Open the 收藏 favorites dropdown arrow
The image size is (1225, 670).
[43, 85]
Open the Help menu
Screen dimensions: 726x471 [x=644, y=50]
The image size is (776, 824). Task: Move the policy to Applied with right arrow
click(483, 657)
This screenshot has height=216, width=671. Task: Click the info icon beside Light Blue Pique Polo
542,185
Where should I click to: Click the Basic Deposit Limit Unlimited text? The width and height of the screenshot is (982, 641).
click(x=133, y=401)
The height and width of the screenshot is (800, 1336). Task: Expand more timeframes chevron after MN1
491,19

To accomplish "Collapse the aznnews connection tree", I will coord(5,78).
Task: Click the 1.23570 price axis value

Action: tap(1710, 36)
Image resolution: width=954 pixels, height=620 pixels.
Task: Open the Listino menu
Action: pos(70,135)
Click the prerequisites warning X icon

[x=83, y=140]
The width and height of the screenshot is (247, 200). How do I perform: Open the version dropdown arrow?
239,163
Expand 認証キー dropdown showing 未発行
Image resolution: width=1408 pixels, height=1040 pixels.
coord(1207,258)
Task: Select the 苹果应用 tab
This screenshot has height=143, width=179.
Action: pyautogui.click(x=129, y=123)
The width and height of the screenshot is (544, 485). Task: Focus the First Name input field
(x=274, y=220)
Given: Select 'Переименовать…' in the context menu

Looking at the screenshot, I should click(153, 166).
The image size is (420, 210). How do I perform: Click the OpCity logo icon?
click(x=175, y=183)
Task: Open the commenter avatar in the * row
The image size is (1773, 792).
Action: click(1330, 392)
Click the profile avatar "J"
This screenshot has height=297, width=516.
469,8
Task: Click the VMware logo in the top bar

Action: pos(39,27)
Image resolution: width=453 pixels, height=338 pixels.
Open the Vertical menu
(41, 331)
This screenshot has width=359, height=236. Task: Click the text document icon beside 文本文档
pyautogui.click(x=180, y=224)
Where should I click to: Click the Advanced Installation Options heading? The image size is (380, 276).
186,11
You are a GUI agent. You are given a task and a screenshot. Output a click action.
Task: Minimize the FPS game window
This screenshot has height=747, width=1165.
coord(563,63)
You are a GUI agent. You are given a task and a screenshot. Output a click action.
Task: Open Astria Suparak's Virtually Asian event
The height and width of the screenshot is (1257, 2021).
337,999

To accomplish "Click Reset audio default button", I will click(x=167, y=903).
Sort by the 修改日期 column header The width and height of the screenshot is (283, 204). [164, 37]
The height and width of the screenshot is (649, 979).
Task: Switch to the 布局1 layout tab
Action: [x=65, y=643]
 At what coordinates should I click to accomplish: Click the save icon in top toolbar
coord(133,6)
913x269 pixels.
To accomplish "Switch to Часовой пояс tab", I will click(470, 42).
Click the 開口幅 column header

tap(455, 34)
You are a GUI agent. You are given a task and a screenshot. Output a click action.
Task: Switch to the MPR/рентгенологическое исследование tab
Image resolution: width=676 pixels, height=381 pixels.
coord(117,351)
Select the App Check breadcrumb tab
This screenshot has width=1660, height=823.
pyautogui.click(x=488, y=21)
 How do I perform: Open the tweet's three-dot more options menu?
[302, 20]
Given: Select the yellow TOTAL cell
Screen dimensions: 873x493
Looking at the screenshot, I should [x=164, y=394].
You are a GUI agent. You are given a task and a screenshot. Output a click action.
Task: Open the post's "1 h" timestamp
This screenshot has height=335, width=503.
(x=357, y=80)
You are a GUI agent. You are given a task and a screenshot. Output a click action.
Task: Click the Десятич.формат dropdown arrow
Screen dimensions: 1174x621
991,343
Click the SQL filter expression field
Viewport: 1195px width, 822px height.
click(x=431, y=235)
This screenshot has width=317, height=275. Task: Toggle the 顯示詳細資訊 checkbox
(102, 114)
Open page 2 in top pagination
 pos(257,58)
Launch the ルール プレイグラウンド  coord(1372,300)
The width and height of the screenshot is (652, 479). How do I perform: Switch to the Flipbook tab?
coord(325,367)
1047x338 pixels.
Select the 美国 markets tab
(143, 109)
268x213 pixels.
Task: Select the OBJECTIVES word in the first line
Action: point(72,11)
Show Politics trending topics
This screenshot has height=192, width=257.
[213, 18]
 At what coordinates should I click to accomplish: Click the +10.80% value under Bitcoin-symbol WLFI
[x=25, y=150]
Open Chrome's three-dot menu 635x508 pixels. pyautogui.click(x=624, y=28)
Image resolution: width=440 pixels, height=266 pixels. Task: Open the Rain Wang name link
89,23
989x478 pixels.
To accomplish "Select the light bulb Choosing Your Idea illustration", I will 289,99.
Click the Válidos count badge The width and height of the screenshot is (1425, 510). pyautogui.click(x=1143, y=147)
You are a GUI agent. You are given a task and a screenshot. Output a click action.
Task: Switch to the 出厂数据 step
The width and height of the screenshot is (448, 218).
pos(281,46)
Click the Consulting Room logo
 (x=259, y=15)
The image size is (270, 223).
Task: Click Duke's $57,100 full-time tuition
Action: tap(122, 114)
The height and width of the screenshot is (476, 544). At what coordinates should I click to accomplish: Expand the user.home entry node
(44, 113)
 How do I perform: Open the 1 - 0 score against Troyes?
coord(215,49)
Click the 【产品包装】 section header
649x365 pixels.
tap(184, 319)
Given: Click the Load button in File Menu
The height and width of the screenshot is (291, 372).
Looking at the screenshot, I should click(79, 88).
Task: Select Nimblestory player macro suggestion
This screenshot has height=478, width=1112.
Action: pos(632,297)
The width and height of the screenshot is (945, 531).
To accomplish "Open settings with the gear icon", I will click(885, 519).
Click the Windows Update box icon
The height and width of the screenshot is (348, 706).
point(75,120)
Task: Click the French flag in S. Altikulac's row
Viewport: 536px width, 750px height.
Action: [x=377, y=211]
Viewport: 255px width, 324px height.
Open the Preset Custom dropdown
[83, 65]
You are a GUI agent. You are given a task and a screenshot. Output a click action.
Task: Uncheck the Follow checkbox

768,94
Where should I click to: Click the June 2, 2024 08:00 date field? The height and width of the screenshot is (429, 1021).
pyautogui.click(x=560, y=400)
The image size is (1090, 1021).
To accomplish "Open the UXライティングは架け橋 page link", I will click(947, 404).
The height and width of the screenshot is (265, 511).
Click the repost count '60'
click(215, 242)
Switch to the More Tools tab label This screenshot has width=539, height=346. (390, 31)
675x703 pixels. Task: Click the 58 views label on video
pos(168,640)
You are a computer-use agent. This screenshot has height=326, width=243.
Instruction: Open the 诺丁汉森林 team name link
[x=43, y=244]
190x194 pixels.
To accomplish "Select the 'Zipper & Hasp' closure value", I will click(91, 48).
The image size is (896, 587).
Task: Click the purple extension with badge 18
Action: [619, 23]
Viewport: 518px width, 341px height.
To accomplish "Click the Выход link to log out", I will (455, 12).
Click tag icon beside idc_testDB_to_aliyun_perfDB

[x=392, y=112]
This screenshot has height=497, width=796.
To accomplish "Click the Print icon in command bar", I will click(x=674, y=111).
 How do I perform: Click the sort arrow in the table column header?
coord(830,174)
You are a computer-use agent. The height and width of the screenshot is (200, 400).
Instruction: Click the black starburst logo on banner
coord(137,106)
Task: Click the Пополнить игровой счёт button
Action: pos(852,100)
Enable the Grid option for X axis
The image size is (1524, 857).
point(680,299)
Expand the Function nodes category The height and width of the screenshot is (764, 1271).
* * * * *
EXERCISE AIM
How many lines in the items above contain the string "three"? Case matters, and only the number should be given.

FINAL RESULT
2